Records supplied:
BEGIN
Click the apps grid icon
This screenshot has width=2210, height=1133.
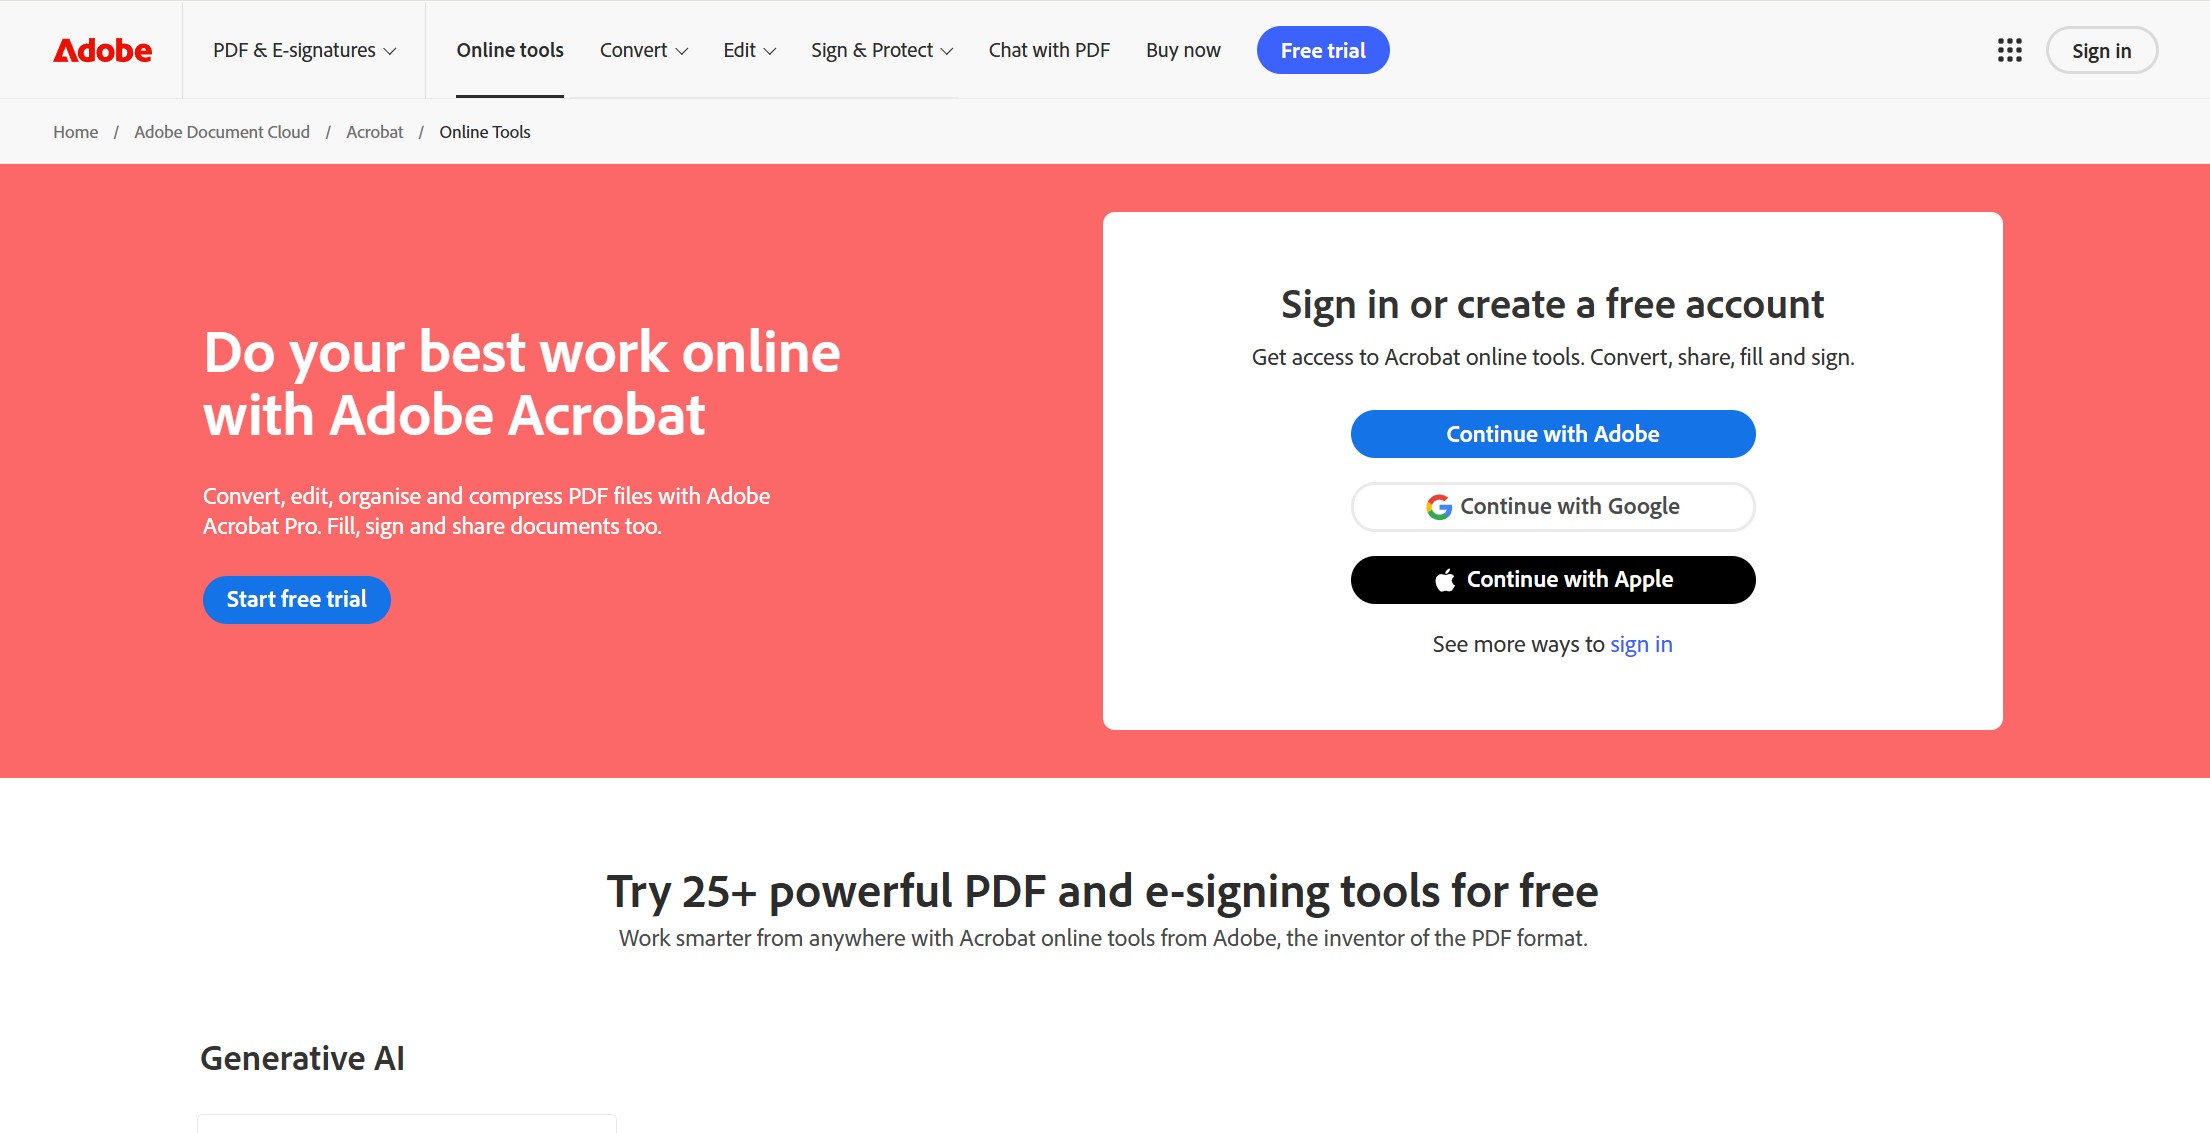(x=2009, y=51)
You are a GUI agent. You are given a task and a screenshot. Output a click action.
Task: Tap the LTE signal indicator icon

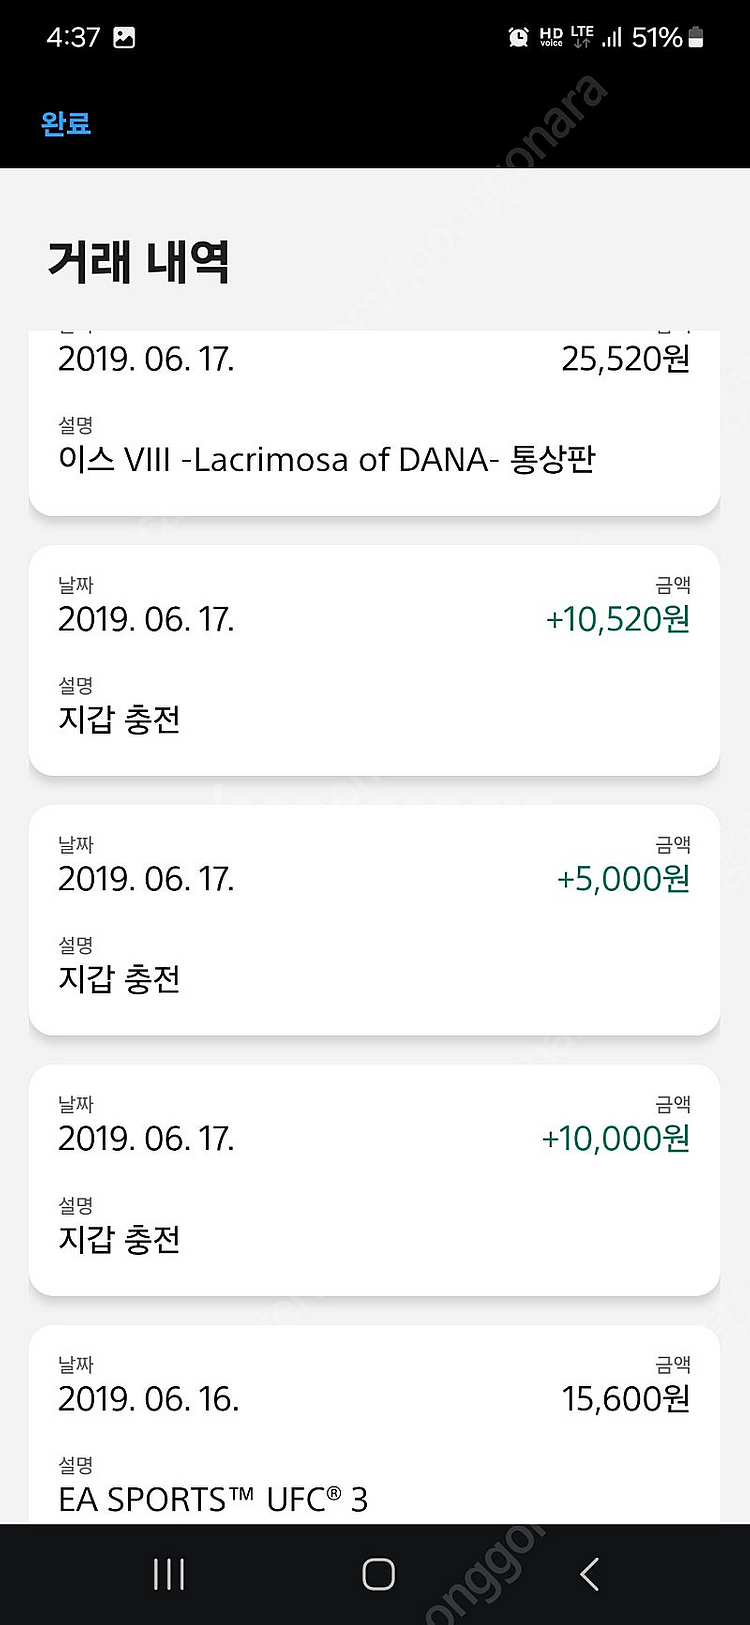point(582,37)
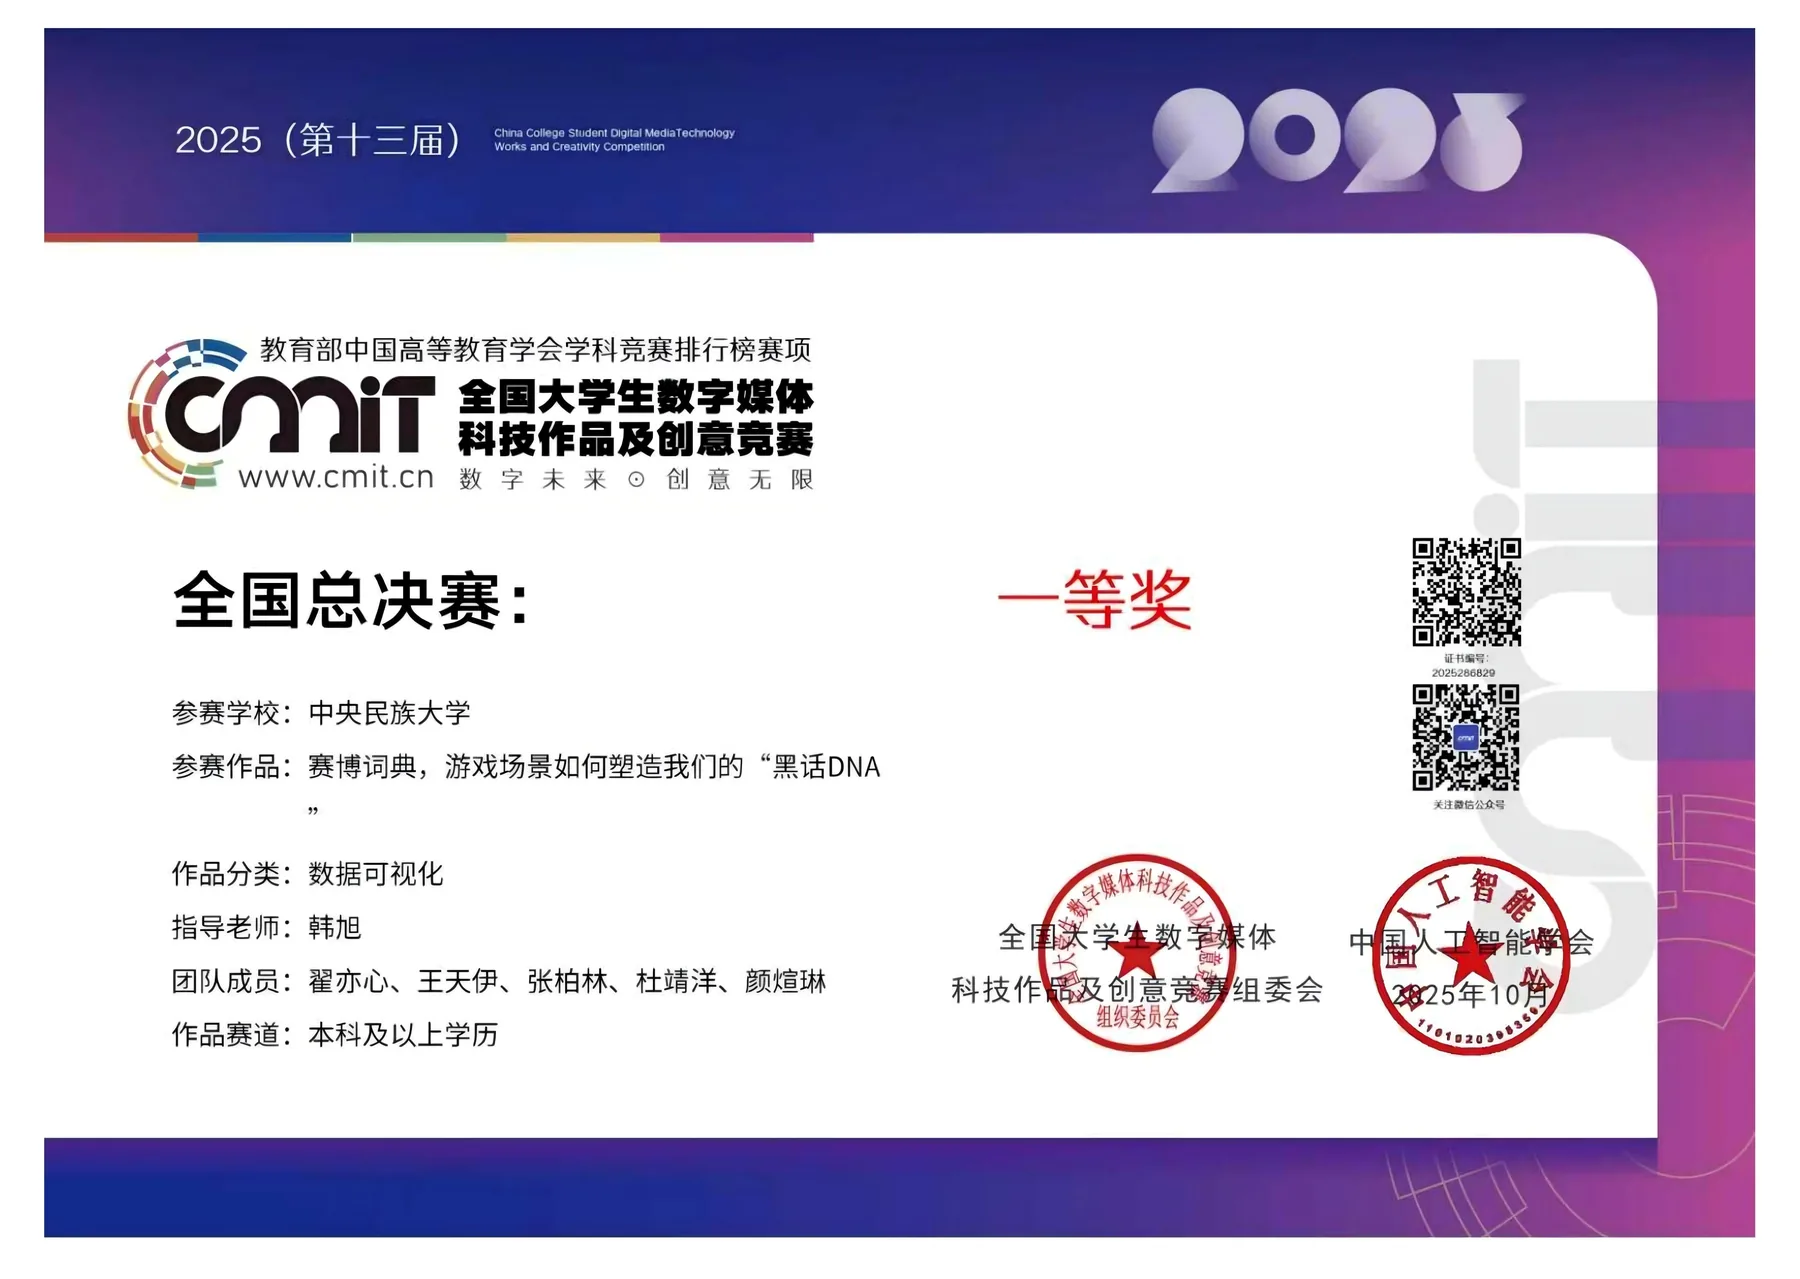Select the school name 中央民族大学
The height and width of the screenshot is (1279, 1800).
point(389,713)
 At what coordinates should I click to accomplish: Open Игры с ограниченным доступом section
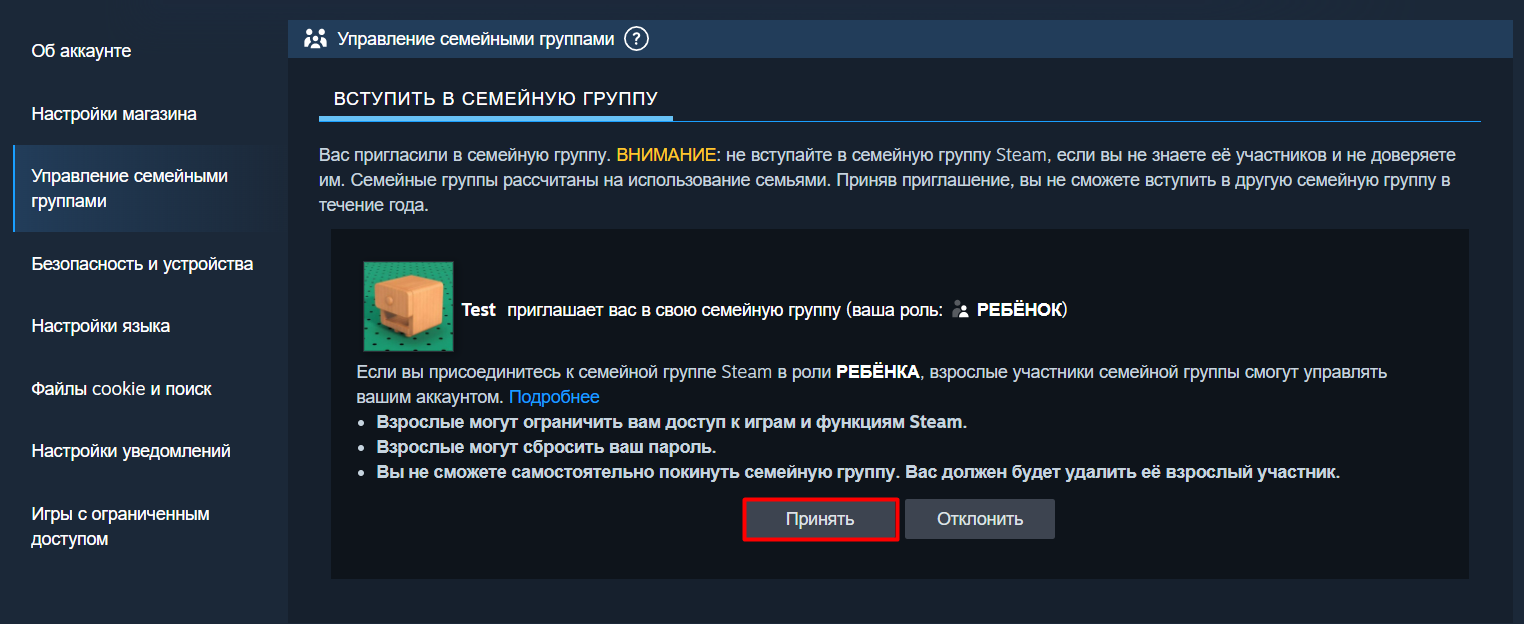[x=120, y=526]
END
What you will do: Give the lines from the start of the entries through the line containing "(x=2009, y=51)", both ends included, as a JSON list of strings with one string per line, leaving out blank lines and pictures.

Written response:
[
  "Click the apps grid icon",
  "This screenshot has width=2210, height=1133.",
  "(x=2009, y=51)"
]